St. Peter’s Grotto in Farmer, South Dakota is a devotional reminder of the town’s peak development in the 1920’s, and of the German Catholics who emigrated to Hanson County, beginning in the late 19th century, from the rural Eifel region of then-Prussia. The structure was listed on the National Register of Historic Places in 2001.
The grotto was designed and constructed by parish priest Father Scheier between the years 1926 and 1933. The unique-to-the-region, Byzantine-style design incorporates a wide range of building and decorative materials, including rock carved from the Badlands and Black Hills, petrified wood from North Dakota, marble from Tennessee, seashells from Hawaii and a single stone from the Catacombs of Callixtus in Rome.
Farmer once had a thriving agriculture-based economy. According to documents filed by the South Dakota State Historical Preservation Office, “in 1926, the town boasted of four elevators, two banks, three grocery stores and a hotel, along with other support businesses.”

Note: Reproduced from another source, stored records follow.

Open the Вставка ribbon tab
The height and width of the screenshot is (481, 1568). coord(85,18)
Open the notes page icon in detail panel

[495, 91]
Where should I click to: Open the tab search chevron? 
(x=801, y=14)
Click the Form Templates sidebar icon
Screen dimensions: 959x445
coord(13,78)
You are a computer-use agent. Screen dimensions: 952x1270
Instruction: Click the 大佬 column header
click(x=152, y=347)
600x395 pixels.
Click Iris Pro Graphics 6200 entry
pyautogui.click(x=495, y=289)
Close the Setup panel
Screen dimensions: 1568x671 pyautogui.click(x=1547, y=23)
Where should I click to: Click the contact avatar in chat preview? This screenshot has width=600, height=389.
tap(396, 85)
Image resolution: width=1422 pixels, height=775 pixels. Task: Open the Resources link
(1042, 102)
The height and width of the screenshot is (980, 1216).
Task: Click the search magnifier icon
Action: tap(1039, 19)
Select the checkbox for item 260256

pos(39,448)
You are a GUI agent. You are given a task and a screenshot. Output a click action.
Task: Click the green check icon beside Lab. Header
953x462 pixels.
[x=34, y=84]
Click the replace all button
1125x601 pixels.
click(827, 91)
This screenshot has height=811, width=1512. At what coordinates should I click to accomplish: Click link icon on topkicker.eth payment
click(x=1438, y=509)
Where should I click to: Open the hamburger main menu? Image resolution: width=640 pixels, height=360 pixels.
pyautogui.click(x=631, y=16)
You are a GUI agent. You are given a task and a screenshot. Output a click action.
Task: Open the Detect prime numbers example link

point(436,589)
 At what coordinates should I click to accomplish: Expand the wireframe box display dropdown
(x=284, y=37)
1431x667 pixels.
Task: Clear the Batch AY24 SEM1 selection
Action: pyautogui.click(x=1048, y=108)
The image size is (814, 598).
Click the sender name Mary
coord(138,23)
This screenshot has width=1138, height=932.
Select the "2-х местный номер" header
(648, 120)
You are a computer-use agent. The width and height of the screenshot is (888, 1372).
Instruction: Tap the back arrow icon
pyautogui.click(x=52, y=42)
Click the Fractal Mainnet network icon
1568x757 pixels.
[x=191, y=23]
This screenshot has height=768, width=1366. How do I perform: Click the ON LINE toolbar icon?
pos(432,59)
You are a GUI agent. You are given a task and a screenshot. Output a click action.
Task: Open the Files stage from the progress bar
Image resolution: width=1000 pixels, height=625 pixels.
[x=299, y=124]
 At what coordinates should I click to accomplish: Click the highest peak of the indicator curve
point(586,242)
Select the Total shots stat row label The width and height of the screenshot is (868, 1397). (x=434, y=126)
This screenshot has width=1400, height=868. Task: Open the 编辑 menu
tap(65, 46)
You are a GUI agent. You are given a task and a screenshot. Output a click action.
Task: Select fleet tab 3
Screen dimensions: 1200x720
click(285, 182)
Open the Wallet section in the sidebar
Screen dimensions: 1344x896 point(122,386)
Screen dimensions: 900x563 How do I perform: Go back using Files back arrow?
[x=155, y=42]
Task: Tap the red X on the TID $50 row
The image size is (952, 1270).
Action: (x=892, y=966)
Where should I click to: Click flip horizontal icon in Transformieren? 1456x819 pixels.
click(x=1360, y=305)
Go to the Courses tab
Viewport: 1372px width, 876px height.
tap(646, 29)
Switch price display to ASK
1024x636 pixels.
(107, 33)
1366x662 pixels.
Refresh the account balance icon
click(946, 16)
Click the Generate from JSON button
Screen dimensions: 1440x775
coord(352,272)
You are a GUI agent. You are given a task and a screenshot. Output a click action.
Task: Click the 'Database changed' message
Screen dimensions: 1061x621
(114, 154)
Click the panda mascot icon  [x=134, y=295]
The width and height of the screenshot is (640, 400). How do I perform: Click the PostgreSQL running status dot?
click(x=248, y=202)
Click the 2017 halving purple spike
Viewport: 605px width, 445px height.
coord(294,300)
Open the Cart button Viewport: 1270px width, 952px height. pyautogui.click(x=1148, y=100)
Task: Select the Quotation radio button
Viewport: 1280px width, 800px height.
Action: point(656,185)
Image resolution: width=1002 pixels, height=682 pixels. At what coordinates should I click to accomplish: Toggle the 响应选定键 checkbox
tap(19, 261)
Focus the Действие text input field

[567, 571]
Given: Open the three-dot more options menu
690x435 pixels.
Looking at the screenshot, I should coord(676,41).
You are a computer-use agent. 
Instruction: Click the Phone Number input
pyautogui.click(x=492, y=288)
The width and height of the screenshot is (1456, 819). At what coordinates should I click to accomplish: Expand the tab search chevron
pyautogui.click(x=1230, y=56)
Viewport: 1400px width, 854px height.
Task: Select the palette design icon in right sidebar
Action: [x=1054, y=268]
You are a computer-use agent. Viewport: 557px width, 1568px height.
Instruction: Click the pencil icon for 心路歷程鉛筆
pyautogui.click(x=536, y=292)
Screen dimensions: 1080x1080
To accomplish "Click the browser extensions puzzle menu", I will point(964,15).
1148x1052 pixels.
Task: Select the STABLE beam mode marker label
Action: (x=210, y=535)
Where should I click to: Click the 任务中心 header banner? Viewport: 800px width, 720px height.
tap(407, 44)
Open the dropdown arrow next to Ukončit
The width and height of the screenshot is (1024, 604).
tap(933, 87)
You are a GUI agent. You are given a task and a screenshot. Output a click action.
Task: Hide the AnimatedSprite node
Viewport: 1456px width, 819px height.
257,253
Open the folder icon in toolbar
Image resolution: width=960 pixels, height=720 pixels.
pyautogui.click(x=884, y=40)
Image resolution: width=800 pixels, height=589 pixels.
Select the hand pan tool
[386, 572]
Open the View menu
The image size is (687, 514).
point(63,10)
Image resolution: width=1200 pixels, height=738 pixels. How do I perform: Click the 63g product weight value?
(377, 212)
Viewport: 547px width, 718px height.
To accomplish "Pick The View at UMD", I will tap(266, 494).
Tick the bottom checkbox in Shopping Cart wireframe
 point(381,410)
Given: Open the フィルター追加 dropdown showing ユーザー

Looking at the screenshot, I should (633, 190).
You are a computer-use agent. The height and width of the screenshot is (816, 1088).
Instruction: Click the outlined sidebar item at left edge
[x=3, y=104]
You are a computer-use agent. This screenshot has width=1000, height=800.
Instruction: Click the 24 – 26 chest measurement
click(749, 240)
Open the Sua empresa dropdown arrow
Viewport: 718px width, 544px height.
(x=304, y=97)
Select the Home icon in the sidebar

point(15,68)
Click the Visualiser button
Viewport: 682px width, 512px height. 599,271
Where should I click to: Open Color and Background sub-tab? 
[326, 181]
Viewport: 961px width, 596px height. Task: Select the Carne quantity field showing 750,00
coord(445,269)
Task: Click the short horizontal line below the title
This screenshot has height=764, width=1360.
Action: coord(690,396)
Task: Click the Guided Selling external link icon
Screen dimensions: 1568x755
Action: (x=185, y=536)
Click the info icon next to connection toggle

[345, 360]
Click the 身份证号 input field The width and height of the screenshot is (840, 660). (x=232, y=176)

The town was hard hit by the Great Depression and has never yet re-developed to the level of 1926. The grotto suffered a lack of maintenance after the parish grade school closed its doors in 1959, leading to the headline “The Grotto: Paradise on the Prairie Loses Luster Over the Years,” in a 1986 Argus Leader feature.
When the South Dakota State Historical Society won recognition for it on the National Register, the funding was provided to restore the grotto to its former state of serene beauty, and so it stands as a kind of meditative focal point in the quiet heart of Farmer.